Classification of Affect in Spoken Utterances

6.891: Machine Learning Project

Nitin Sawhney {nitin@media.mit.edu}

Dec. 7, 1999

[ PDF ]

 

Abstract

Prosodic patterns in speech convey affective state to listeners. In infant-directed speech such characteristics are exaggerated, hence such data was utilized to conduct a short study for the classification of affect. Pitch and energy measures extracted from the utterances of 12 speakers provided prosodic features for the classifier. A Support Vector Machine (SVM) approach was used to run a series of machine learning experiments for a 3-way classification of attention, prohibition and approval in these utterances. Due to limited data, cross-validation techniques provided better performance. A linear kernel SVM resulted in an overall accuracy of 65% using a simple set of acoustic features (as previously reported in the literature using other techniques).

Introduction

The goal of this project is to develop a representation and utilize learning techniques that allows machines to recognize affect in a human speaker's voice. The focus is on early pre-linguistic affective messages in utterances, typically heard by infants or animals. Across languages it has been shown that prosodic patterns used by parents convey prohibition, praise and attentional-bids in a similar manner [Fernald93]. A research question is whether acoustic characteristics in the utterances alone can provide sufficient information to the listener to distinguish such affective content.

Related Work

Prosodic effects in speech are considered to be related to pitch (F0) contour, energy contour and speaking rate [Cahn89]. However studies indicate that the manner in which acoustic features are correlated with affect may be speaker dependent [Sterrer83]. A preliminary experiment at the Media Lab [Roy96] utilized the Fisher linear discriminant method to find an optimal combination of 6 acoustic measurements to classify approval/disapproval. They achieved classification of 65%-88% for 300 utterances spoken by 3 speakers. They found that the most discriminating features for each speaker were different, however average F0 and ratio of first 2 harmonics served as better features. They suggest that higher accuracy requires analysis of verbal content and sentence level prosodic cues such as the F0 contour (they did not utilize a robust pitch tracker).

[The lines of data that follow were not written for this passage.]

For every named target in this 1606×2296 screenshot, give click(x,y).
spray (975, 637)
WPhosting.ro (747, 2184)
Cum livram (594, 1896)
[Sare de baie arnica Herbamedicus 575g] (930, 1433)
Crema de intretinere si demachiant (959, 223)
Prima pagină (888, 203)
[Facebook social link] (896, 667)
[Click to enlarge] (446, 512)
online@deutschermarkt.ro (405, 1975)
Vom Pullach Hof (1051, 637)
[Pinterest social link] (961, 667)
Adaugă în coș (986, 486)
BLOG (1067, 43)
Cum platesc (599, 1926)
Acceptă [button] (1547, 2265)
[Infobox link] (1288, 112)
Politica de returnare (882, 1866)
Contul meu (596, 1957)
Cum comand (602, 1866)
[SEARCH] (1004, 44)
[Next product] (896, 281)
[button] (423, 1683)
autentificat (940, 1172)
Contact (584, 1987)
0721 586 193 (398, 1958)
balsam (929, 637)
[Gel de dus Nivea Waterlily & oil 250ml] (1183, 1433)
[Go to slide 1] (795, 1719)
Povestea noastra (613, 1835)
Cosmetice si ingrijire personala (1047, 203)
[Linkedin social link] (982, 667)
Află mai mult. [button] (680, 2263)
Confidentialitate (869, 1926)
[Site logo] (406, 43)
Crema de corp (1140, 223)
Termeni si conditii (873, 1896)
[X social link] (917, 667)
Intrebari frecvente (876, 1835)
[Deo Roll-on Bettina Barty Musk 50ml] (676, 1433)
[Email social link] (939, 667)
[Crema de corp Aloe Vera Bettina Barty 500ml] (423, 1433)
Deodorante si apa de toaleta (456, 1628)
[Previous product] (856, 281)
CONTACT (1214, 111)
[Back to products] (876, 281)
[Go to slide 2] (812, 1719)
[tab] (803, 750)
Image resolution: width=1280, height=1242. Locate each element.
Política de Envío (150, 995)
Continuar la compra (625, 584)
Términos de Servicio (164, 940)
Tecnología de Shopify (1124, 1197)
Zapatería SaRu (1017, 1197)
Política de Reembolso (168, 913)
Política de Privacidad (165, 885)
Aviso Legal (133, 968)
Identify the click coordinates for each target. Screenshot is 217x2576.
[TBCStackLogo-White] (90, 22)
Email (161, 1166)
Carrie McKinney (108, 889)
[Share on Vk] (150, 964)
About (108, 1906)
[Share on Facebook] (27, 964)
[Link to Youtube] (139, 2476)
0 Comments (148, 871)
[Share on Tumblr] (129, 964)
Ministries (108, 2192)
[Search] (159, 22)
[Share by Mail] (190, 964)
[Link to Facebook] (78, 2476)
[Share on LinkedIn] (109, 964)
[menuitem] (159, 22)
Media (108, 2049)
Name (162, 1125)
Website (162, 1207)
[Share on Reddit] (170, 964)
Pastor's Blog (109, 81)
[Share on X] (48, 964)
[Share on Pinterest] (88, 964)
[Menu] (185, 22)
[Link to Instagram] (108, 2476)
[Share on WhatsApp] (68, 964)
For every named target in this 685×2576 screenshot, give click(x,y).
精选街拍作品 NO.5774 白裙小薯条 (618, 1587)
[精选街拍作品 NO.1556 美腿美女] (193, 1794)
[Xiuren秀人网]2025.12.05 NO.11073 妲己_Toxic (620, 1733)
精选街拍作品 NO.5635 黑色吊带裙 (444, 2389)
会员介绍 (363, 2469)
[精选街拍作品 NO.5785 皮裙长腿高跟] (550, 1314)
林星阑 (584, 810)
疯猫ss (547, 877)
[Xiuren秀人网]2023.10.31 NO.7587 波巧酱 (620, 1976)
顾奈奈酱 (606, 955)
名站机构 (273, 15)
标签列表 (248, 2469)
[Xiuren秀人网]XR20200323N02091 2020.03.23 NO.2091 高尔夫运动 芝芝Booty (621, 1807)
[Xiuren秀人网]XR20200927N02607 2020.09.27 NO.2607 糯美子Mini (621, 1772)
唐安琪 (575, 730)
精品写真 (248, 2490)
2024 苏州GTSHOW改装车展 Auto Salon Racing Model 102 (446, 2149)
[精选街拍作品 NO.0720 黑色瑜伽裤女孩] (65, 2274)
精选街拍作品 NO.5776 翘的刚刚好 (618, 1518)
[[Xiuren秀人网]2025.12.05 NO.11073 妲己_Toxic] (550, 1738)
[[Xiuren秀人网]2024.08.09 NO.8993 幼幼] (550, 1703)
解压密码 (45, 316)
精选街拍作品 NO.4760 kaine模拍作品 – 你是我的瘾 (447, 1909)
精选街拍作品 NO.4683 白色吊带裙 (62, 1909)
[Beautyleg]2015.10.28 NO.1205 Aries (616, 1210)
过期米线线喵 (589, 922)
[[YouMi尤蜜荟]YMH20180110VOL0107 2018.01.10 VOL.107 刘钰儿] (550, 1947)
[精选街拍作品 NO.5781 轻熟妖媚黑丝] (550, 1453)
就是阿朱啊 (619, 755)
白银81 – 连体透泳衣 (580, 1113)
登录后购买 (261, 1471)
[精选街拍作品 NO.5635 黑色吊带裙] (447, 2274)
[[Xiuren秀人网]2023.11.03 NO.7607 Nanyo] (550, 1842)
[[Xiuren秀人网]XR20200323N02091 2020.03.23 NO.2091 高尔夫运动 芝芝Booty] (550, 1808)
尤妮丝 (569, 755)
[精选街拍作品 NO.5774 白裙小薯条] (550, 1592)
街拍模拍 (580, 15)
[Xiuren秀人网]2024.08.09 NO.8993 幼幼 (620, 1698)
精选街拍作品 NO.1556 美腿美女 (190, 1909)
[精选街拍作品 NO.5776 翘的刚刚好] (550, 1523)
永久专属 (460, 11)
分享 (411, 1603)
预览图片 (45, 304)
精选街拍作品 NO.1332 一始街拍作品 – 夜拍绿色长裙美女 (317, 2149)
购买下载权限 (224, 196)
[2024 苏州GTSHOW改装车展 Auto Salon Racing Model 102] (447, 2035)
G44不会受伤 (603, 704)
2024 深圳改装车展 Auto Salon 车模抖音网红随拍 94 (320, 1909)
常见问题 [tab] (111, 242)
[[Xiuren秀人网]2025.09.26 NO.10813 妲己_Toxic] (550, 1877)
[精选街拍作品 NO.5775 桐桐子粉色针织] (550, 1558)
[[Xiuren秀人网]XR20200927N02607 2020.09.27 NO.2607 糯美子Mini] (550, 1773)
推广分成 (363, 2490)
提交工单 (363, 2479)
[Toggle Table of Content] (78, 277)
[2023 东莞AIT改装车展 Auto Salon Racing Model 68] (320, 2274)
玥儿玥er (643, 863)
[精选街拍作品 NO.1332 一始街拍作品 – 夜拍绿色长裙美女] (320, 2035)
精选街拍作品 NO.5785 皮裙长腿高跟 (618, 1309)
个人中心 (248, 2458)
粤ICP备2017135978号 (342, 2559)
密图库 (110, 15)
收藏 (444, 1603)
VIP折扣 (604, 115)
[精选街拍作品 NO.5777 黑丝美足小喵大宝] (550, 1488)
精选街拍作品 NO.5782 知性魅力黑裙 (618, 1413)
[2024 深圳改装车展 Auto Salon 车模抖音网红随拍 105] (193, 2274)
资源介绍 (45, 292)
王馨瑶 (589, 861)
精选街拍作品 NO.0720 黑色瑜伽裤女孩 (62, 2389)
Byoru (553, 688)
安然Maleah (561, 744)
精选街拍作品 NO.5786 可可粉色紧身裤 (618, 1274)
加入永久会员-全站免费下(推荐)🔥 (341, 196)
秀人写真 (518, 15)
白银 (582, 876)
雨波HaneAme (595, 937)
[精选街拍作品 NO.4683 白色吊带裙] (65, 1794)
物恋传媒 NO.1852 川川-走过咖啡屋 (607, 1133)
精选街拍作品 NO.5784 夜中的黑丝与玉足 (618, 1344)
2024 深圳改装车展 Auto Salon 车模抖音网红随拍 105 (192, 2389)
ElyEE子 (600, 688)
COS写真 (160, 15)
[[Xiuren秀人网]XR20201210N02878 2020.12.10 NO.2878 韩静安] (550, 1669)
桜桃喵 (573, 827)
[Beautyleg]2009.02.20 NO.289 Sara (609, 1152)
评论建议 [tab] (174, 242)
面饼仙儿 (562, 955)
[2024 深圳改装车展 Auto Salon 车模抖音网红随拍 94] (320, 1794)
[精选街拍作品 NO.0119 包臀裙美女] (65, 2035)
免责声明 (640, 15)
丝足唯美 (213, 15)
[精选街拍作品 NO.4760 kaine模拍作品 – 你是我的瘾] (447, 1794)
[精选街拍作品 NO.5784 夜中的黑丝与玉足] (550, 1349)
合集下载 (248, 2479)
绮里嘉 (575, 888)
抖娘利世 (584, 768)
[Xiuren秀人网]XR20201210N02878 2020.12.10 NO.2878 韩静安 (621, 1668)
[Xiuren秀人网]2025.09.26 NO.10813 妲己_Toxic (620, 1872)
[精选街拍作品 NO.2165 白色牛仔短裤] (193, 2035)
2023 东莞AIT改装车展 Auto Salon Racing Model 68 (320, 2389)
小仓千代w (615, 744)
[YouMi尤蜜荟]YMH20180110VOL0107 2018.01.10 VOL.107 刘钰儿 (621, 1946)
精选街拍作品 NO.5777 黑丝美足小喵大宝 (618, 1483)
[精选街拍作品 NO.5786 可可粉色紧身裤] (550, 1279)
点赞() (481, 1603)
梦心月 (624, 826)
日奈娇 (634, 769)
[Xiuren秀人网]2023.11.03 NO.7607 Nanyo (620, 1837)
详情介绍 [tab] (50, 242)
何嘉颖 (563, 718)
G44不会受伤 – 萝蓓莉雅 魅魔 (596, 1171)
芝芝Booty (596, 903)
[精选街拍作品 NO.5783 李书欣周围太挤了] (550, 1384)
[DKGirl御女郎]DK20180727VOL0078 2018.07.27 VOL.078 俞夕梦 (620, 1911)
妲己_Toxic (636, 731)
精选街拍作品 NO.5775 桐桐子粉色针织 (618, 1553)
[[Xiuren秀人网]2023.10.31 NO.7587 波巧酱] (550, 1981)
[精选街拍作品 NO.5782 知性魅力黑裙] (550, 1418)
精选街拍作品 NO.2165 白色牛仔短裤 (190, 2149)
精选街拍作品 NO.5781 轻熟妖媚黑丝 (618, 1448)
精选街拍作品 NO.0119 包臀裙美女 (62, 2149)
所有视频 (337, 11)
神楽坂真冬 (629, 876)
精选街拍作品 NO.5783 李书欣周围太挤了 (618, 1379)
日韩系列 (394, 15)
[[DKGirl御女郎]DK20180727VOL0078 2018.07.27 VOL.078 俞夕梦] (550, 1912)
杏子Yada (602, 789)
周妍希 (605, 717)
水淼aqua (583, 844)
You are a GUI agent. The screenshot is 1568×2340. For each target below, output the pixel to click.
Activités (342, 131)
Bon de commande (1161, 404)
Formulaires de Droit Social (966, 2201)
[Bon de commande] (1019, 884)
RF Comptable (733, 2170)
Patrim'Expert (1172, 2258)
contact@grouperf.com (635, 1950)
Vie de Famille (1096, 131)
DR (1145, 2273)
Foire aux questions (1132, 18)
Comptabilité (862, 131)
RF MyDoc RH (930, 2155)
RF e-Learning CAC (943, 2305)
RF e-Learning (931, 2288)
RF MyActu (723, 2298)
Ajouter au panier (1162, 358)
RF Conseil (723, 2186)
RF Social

Recent work at Interval [Slaney98] focused on recognizing 3 classes (approval/attentional bids/prohibition) of affective state in 30-50 utterances each from 12 different speakers. They analyzed speech using 3 classes of features: pitch (variance, slope, range, mean), formant transitions (using MFCCs), and energy variations. A gaussian mixture model (10 gaussians per class) was used to model the data. Features that provided the best performance were global pitch range, global MFCC and global pitch slope as well as energy variance in the first segment. Overall a speaker dependent classifier worked best, giving 66% accuracy (while human listeners performed 65%). Curiously utterances from female speakers provided higher affect classification than males (67% vs. 57%).

For this project, I considered appropriate features, pre-processing and alternative learning techniques to aid classification of such affective auditory data.

Acquiring Data

After correspondence with Malcolm Slaney in Nov. '99, we obtained access to the infant-directed utterances used in their study [Slaney98]. The 'babyears' dataset consists of recordings from 12 speakers (6 mothers and 6 fathers) talking to infants in a quiet room. As the parents were asked to play and interact with their infants naturally, verbal interaction yielded exaggerated utterances grouped into 3 classes: Approval, Attention, and Prohibition. The dataset contained 30-50 utterances segmented into phrases by a speech-silence discriminator. The dataset contained 212 approvals, 149 attentional bids and 148 prohibitions.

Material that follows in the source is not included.